[Stored data]
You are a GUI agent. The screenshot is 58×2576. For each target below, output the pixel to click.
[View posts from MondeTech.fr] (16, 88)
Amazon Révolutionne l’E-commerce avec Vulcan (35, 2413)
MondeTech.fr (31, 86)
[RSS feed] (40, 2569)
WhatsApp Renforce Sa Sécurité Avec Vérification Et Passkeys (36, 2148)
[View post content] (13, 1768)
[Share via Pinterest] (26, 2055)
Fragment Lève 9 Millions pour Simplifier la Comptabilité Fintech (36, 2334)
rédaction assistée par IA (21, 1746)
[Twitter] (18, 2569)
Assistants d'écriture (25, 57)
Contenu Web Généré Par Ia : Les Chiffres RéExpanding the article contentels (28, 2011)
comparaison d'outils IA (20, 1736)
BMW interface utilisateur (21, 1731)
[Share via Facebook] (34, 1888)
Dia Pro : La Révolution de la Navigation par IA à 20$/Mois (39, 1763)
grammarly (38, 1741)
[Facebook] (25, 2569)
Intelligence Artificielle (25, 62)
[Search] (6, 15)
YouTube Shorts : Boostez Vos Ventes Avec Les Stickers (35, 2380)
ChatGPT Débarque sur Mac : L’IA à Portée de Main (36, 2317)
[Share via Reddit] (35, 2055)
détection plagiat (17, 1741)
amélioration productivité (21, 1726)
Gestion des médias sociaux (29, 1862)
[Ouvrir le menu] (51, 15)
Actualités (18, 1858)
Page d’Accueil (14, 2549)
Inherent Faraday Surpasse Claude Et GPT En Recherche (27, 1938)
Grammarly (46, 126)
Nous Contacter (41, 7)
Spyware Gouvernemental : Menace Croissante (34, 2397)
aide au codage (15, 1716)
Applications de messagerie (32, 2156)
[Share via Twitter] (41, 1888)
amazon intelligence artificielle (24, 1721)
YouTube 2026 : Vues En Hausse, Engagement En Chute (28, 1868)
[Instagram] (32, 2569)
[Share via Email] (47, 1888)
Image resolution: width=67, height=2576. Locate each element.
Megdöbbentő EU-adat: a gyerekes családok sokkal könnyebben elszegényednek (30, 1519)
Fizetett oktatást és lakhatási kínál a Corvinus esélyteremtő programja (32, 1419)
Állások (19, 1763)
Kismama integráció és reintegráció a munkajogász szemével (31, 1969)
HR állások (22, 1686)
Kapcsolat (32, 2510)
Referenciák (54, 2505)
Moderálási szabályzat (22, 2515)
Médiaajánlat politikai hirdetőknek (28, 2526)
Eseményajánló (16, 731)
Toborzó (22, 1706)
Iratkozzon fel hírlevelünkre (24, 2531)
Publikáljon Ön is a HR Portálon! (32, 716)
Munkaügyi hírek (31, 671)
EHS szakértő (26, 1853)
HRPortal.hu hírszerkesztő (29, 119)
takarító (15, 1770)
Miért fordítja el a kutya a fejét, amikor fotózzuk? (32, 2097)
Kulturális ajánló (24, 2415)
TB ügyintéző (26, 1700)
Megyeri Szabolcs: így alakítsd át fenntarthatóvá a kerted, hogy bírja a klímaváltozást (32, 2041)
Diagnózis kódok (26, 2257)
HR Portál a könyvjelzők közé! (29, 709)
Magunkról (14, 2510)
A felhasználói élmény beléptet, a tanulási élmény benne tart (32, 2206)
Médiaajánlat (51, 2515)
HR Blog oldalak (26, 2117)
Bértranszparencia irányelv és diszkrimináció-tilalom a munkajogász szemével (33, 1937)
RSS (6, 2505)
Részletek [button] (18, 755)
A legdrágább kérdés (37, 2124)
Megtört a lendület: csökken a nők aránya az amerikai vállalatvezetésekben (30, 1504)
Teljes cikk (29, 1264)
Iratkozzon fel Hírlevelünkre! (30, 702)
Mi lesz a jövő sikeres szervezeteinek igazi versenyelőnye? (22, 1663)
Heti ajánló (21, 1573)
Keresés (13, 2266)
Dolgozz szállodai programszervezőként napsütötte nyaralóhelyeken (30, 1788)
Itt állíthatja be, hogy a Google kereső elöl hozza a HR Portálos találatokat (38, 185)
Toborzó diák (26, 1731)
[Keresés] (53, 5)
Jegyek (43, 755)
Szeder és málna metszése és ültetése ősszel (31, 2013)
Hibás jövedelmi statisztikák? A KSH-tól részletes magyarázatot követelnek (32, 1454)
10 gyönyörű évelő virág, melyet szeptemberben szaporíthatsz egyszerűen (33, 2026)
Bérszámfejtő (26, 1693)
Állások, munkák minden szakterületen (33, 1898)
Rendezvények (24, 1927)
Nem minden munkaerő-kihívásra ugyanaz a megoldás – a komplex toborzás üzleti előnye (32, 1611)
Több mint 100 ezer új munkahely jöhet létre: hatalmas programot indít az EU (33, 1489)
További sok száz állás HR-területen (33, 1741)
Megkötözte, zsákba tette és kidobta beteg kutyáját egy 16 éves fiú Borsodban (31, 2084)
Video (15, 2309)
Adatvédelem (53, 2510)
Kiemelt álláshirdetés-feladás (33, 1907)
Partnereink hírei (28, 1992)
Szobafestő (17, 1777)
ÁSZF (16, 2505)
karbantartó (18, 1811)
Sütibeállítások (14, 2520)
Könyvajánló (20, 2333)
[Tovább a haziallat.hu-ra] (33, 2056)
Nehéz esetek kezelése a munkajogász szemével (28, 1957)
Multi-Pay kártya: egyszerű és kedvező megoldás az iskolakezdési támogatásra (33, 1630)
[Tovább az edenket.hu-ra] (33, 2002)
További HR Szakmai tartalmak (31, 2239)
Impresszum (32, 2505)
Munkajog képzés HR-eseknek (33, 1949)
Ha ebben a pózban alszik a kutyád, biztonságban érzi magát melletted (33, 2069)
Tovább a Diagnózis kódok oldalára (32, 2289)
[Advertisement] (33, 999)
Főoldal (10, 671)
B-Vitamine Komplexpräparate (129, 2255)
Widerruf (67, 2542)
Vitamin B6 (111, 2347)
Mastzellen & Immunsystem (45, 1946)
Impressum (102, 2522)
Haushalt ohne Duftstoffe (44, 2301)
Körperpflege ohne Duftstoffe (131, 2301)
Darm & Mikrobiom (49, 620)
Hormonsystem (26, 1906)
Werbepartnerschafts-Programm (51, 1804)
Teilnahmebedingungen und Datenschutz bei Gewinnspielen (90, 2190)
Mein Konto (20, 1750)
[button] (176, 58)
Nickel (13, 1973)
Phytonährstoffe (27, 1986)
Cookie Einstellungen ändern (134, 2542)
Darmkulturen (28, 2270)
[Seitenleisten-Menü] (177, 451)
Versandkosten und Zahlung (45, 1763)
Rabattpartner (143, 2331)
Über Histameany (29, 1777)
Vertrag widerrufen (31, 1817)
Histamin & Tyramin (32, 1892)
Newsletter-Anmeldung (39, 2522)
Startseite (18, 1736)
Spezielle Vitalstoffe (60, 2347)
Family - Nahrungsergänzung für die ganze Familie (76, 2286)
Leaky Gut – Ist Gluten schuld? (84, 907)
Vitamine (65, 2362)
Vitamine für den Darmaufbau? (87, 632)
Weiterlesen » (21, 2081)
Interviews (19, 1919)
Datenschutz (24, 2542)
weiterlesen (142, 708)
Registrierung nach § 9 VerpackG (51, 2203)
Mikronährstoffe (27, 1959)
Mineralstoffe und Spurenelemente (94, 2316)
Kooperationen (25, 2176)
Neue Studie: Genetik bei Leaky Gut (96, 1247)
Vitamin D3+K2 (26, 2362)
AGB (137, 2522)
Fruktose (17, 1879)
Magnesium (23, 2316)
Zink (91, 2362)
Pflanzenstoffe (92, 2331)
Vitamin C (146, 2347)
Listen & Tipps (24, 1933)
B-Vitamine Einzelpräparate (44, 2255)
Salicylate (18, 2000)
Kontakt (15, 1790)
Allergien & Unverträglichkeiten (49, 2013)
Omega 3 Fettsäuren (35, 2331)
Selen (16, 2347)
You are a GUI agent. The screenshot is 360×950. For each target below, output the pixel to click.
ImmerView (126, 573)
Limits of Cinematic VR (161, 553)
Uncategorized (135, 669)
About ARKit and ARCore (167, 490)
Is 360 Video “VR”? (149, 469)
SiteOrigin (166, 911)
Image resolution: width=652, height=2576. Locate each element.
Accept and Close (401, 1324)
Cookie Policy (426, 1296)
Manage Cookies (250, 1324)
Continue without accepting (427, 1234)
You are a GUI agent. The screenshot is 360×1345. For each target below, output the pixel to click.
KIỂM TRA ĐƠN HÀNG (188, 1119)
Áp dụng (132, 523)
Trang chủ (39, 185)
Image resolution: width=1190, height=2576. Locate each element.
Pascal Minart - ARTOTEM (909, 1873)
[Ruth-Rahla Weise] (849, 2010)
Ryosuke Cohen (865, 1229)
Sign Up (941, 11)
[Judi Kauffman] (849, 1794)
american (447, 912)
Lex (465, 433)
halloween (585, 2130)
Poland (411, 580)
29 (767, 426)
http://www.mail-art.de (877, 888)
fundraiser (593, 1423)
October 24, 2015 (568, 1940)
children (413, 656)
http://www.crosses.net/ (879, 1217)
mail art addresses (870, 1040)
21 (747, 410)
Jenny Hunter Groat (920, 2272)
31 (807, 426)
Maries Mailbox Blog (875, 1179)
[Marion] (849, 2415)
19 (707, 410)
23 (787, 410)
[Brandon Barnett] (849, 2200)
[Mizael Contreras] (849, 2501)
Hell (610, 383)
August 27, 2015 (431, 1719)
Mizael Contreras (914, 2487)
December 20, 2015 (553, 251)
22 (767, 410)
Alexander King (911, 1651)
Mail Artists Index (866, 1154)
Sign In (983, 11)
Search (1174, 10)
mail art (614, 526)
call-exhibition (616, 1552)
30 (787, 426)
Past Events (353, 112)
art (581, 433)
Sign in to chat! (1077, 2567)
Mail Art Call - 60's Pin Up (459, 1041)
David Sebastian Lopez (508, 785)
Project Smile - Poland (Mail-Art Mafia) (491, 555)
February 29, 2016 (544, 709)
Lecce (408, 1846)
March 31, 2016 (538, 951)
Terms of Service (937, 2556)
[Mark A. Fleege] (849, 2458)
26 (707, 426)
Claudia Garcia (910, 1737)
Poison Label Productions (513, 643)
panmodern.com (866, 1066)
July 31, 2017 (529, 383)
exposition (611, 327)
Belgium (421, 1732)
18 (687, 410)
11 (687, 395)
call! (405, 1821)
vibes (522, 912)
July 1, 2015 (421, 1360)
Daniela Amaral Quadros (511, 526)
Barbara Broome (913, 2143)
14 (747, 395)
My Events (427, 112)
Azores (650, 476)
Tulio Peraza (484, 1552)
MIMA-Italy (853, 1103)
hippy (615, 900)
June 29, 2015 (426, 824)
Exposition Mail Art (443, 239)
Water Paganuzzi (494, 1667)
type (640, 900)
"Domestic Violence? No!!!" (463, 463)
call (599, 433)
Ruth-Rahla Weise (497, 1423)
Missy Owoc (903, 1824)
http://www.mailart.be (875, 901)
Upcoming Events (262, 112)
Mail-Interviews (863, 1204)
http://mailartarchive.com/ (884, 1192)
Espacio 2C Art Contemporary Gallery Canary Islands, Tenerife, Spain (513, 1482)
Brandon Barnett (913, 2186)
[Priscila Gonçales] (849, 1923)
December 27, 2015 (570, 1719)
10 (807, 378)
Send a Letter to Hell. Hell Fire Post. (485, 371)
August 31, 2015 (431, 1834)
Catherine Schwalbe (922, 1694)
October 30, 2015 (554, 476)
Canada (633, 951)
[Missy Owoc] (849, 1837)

Exercise objective: Give the exact lines, and only those, from the line containing "További HR Szakmai tartalmak (31, 2239)" through the line containing "Family - Nahrungsergänzung" in the entries above.

Output below:
További HR Szakmai tartalmak (31, 2239)
Impresszum (32, 2505)
Munkajog képzés HR-eseknek (33, 1949)
Ha ebben a pózban alszik a kutyád, biztonságban érzi magát melletted (33, 2069)
Tovább a Diagnózis kódok oldalára (32, 2289)
[Advertisement] (33, 999)
Főoldal (10, 671)
B-Vitamine Komplexpräparate (129, 2255)
Widerruf (67, 2542)
Vitamin B6 (111, 2347)
Mastzellen & Immunsystem (45, 1946)
Impressum (102, 2522)
Haushalt ohne Duftstoffe (44, 2301)
Körperpflege ohne Duftstoffe (131, 2301)
Darm & Mikrobiom (49, 620)
Hormonsystem (26, 1906)
Werbepartnerschafts-Programm (51, 1804)
Teilnahmebedingungen und Datenschutz bei Gewinnspielen (90, 2190)
Mein Konto (20, 1750)
[button] (176, 58)
Nickel (13, 1973)
Phytonährstoffe (27, 1986)
Cookie Einstellungen ändern (134, 2542)
Darmkulturen (28, 2270)
[Seitenleisten-Menü] (177, 451)
Versandkosten und Zahlung (45, 1763)
Rabattpartner (143, 2331)
Über Histameany (29, 1777)
Vertrag widerrufen (31, 1817)
Histamin & Tyramin (32, 1892)
Newsletter-Anmeldung (39, 2522)
Startseite (18, 1736)
Spezielle Vitalstoffe (60, 2347)
Family - Nahrungsergänzung für die ganze Familie (76, 2286)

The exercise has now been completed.